The same reduction can be committed against a human being. By flattening a person to an image-object, much of their substance is carved away. The person moves from three-dimensional space, in which the contextual can be held and appreciated, to a flat and distant reflection. The subtle echo of a lover’s voice, the shifting of the light as they move around the room, the soft touch of their hair against your hand, the natural aroma of their body, and the taste of their kiss are all lost in a digital parody. The human weight is alleviated, dispersed, dissipated. The loss of substance amounts to a disembodiment, as if one’s consciousness had floated away, roots pulled from the ground and leaves snipped from the tree. As a viewer, as a participant in hyperreality, we find little use for our hands besides typing. Our eyes only need to see a thin sheet of glowing glass. Our ears narrow to a point. Taste and smell are of no use in the race for more digitally distributed dopamine. Consequently, we practice dissociation and find ourselves unable to connect to the world-surround. We are disconnected from experience, which is crowded out by representations.

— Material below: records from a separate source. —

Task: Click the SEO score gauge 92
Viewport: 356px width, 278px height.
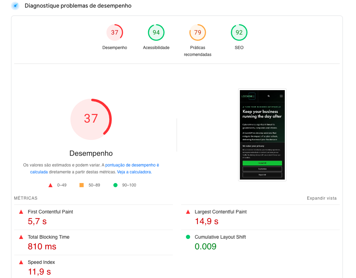Action: 239,33
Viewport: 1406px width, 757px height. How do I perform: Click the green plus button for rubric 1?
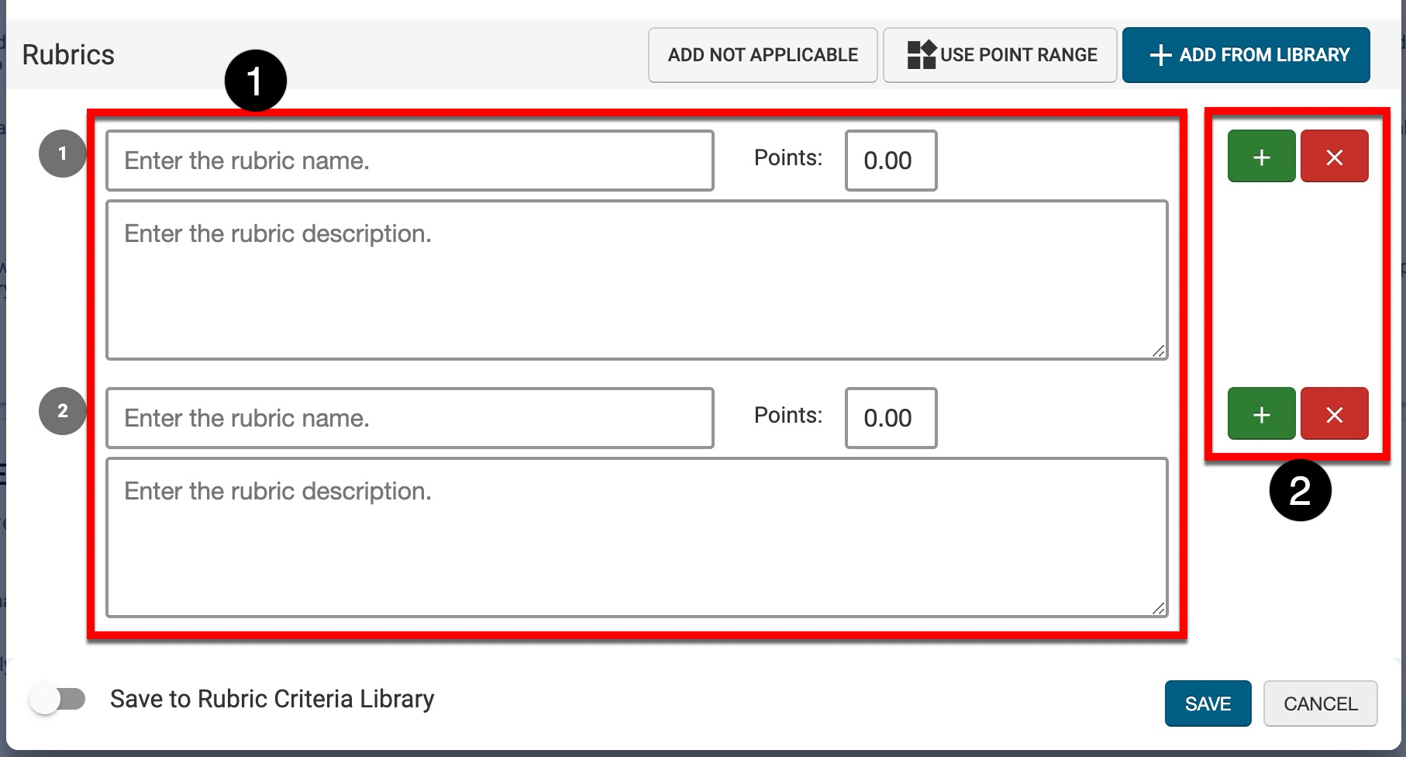point(1261,157)
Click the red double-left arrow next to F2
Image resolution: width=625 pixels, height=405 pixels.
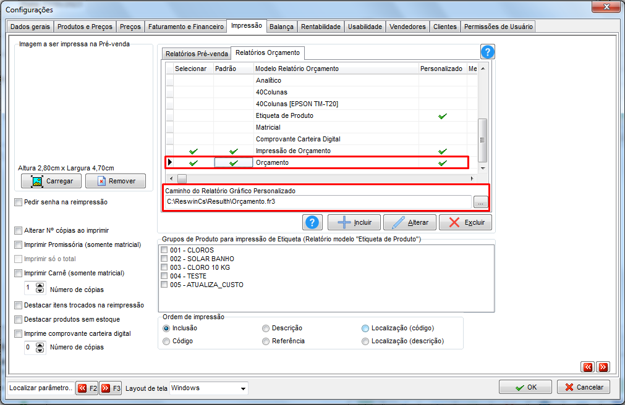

All of this loss is paired with the relative exaggeration of what remains. We have discussed exaggeration generally, but the internet exacerbates this problem. With each kind of reduction, the psychological impact of that information is lost. What excitation came from a friend’s laughter is gone. The thrill of looking someone in the eyes, vaporizes. Each stimuli have their paired reaction, and if those stimuli are lost, so are their consequences. Should one hope to feel an equivalent impact in the digital world as they feel in the real one, they must turn up the volume. Thus, the loss of this information results in the exaggeration of relevant information. Quickly, representations cartoonishly exaggerate reality, inflating features and the flat surround. Stanislav Szukalski, the great Polish sculptor, said knowingly, “Art cannot be proper. Art must be exaggerated.[xxxviii]”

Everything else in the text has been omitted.